How to create a weed free bed to sow your seeds in
What you need:
- A suitable patch of ground – a raised bed is good!
- A length of geotextile that fits your bed or the area you wish to use
- Weights – we used bricks
- An Irrigatia Sol-K-12 pump system with additional seep hose kit
- Water pipe
- Netting – we used scaffold netting as very little gets through (although carrot flies do sadly!)
- A nearby source of water – a rain water barrel is ideal.
Step 1: Choose your bed! We chose one which had manure put on in autumn and covered with geotextile. We made a series of grooves in the rotted manure layer about 2inches wide, 1.5 inches deep and about 8 inches apart.

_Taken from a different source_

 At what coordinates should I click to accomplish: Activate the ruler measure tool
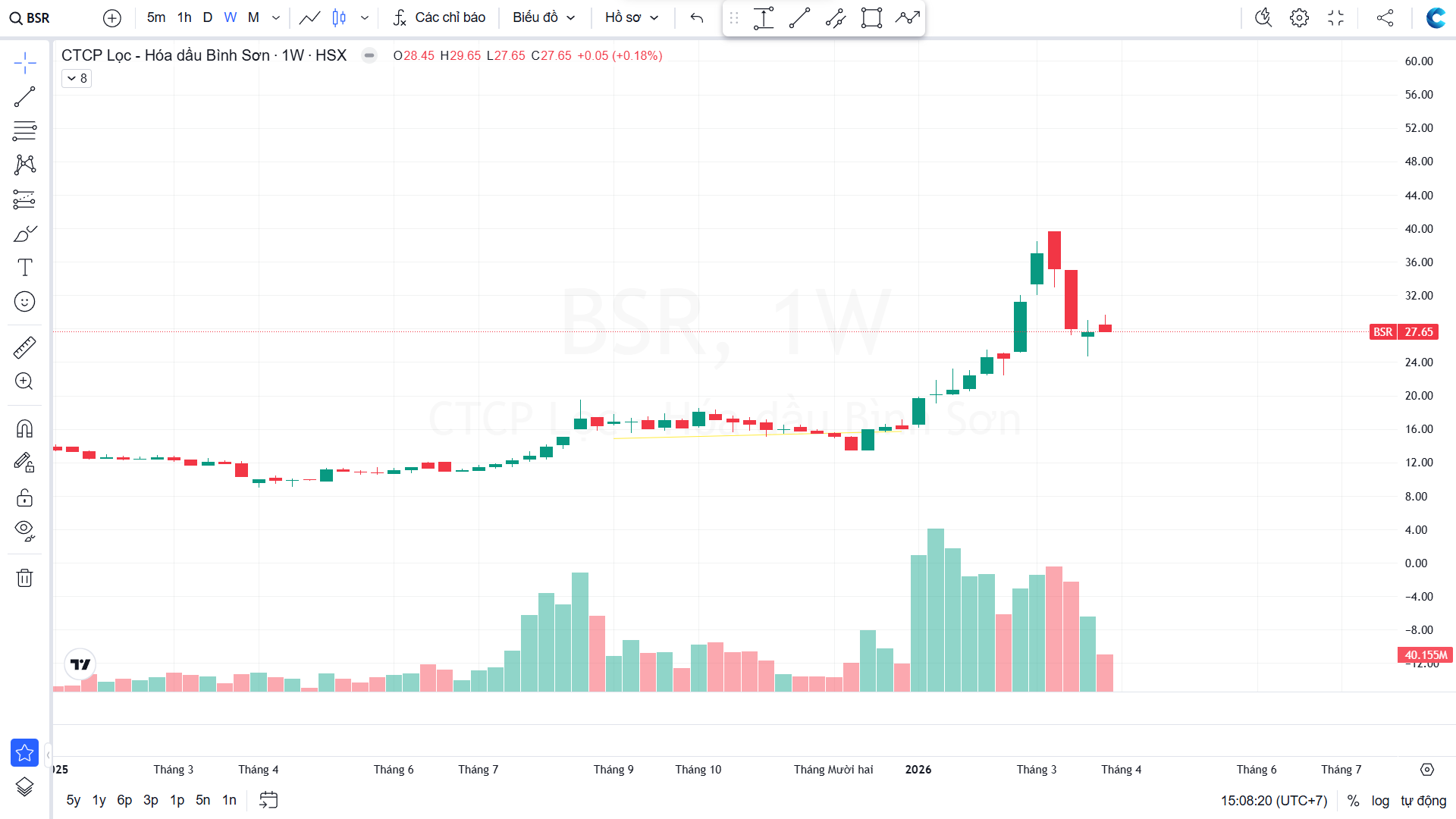(24, 348)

Step 2: Starting at one end lay the geotextile and anchor it down with some weights. Push it into the grooves. Use a weight to stop the geotextile being pulled back out of the formed grooves - moving it along as you work.
Step 3: Tuck the sides neatly into the edge of the bed.
Step 4: Set up your Sol K-12 pump unit and attach the inlet tube to a nearby water butt – ours goes into the integral water reservoir underneath the bed. From the pump outlet lay a header tube with 12 drippers lined up with the end of each groove.
Step 5: Add a length of seep hose onto each dripper (no more than 1 metre long). Add a stopper to the other end and stake down next to the side of the bed.
Step 6: Cover the seep hose with compost and sow your seeds. Don’t forget to label them!! Give an initial water with a watering can and set the pump system running.
Step 7: Cut your water pipe to make hoops to stretch across the bed and push them firmly in (you can use a piece of bamboo or a thin metal pipe to slip them over if you like).
Cover the hoops with scaffold netting, weighted at each end with bricks and fix it to the sides of the bed. Hook only velcro fixed to the side of the bed using a staple gun.
Additional ideas: We sowed lots of seeds for later transplanting, but also sowed alternate rows for plants to be cropped in situ so they should fill the gaps when the transplants are taken out.
And finally! Here are the germinated seedlings which have been well watered and protected from most flying insects and other pests by the scaffold netting!